#### EXTRAIT DE TEXTE:
——

Certes, tel que le dispositif a été voté,
la mise en oeuvre de cette mesure est très encadrée. À
titre personnel, j'aurais souhaité qu'elle soit élargie, mais
elle n'en reste pas moins inscrite dans notre code pénal, soulignons-le,
ce qui constitue une avancée considérable. Il s'agit d'un premier
pas important vers une application plus effective de ce principe. C'est
pourquoi je me félicite que notre assemblée engage notre pays sur
la voie de la compétence universelle.
La navette parlementaire permettra sans doute de
réfléchir plus avant sur les nuances sémantiques et
d'éclairer le choix entre les verbes « se trouver »,
« résider », assortis ou non de l'adverbe
« habituellement » ...
M. Patrice
Gélard, rapporteur. J'émets les plus
grandes réserves !
Mme Catherine
Morin-Desailly. En tout état de cause, je voulais
souligner cette avancée notable.
Dans l'ordre mondial actuel, et compte tenu des
évolutions du contexte international, alors que les frontières
n'ont plus le même sens qu'au siècle dernier, l'existence de cette
justice pénale internationale est une absolue
nécessité.

——

#### DONNÉES FOURNIES:
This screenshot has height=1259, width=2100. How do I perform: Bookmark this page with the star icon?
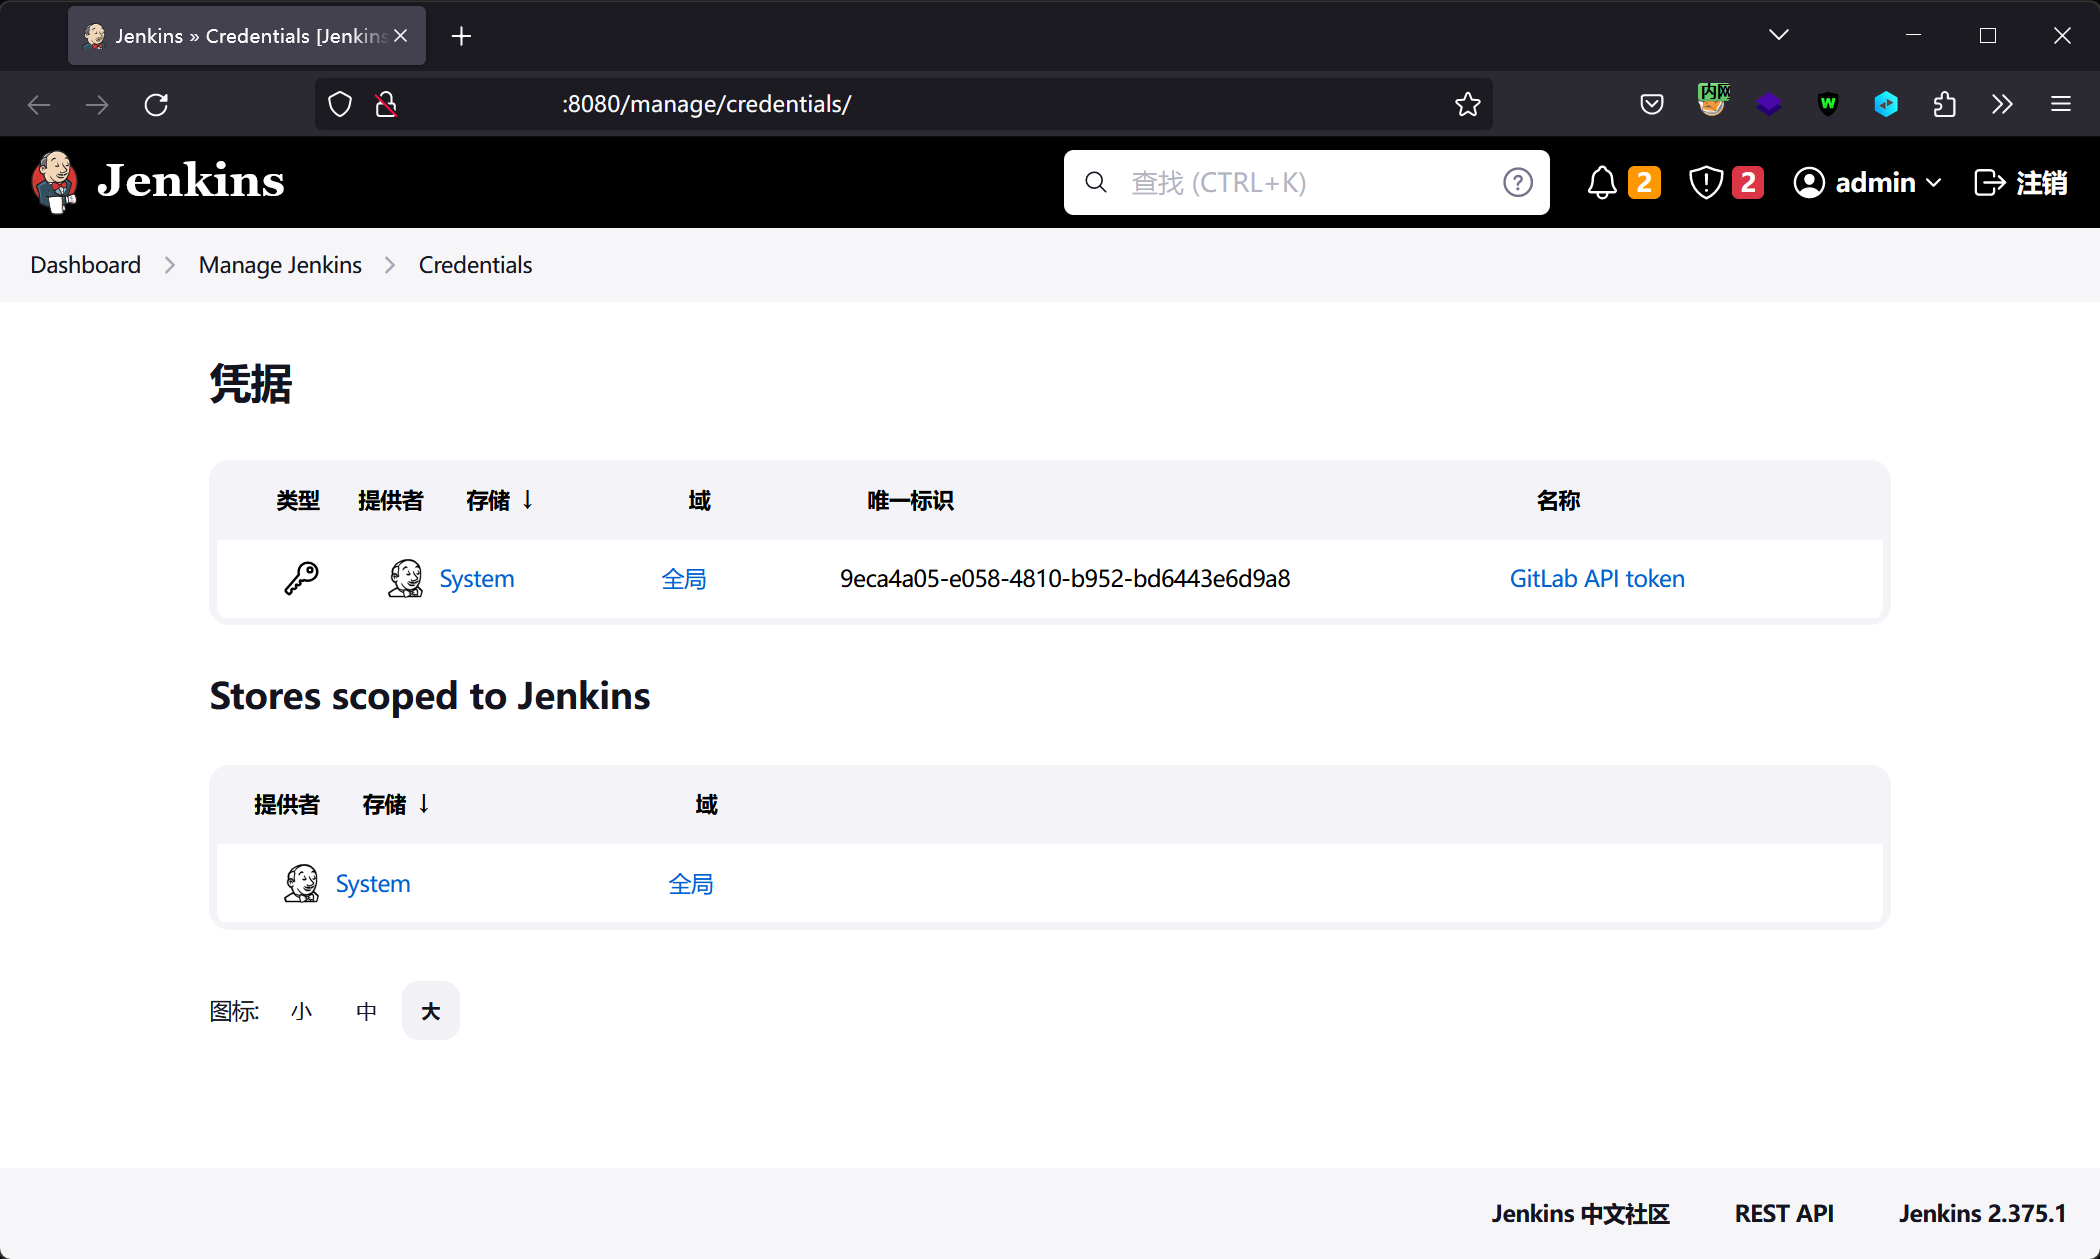tap(1467, 104)
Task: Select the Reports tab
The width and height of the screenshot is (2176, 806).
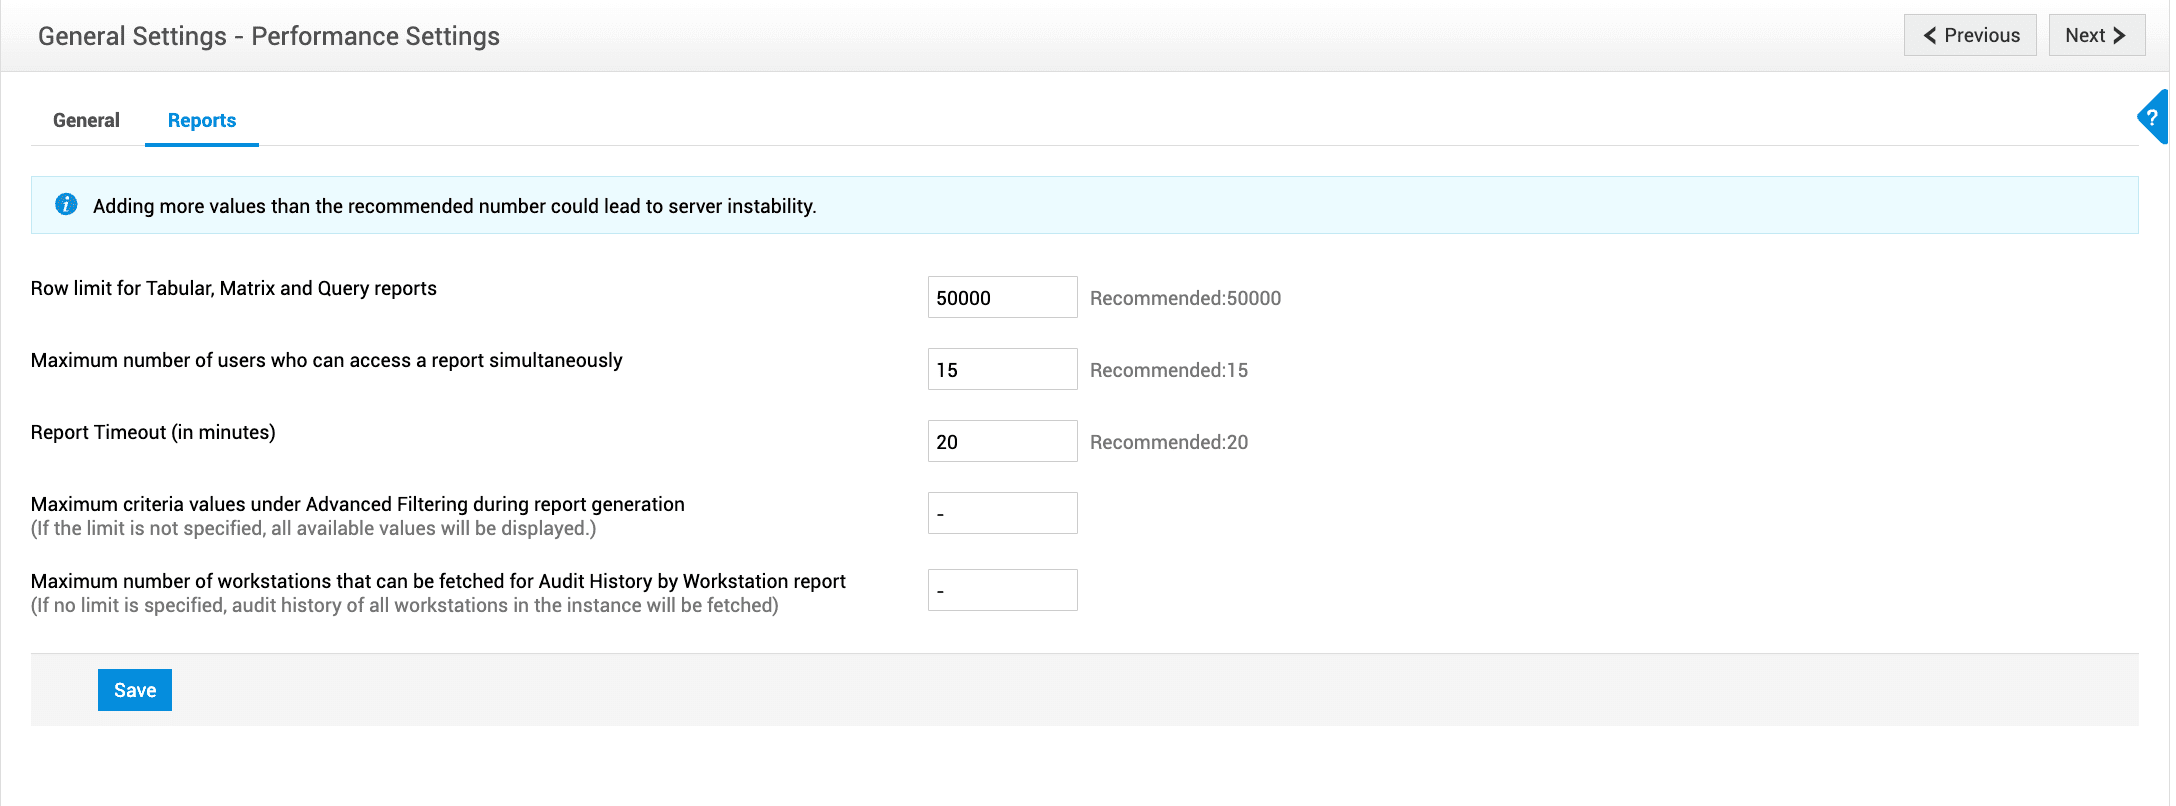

——

#### CONSIGNES DE TRAVAIL:
Poursuivez le débat parlementaire sur la compétence universelle après sa dernière phrase, sans rien modifier de ce qui précède.

#### RÉPONSE ATTENDUE:
C'est pour cette raison, vous l'aurez compris, que le groupe
de l'Union centriste-UDF votera ce projet de loi. (Applaudissements
sur les travées de l'UC-UDF et de l'UMP.)
M. le
président. La parole est à M. Robert
Badinter, pour explication de vote.
M. Robert
Badinter. J'ai entendu de la part de Mmes Borvo
Cohen-Seat et Morin-Desailly des propos que je salue.
Le groupe socialiste votera ce texte, bien entendu ! Il
s'agit pour nous de l'aboutissement d'une si longue marche et de tant
d'efforts... Je sais, pour les avoir partagées, combien les luttes des
organisations non gouvernementales, de toutes les organisations
défendant les droits de l'homme, tendaient à ce que soit
créé, au-delà d'une juridiction pénale
internationale, un système juridictionnel qui permette enfin de mettre
un terme à l'impunité révoltante des criminels contre
l'humanité.
J'ai cru, ce matin, que nous étions allés
jusqu'où nous pouvions espérer ; ce soir, la
frilosité nous a fait revenir en arrière.
M. Jean-Jacques
Hyest, président de la commission des lois. Il
s'agit d'une nuance !
M. Robert
Badinter. Il est bon, et nécessaire, que la France
mette aujourd'hui un terme à ses réserves concernant la poursuite
des auteurs de crimes de guerre. Nous ne nous sommes pas beaucoup
pressés à cet égard ; nous aurons attendu le dernier
moment, ou presque. Il fallait que ce soit fait.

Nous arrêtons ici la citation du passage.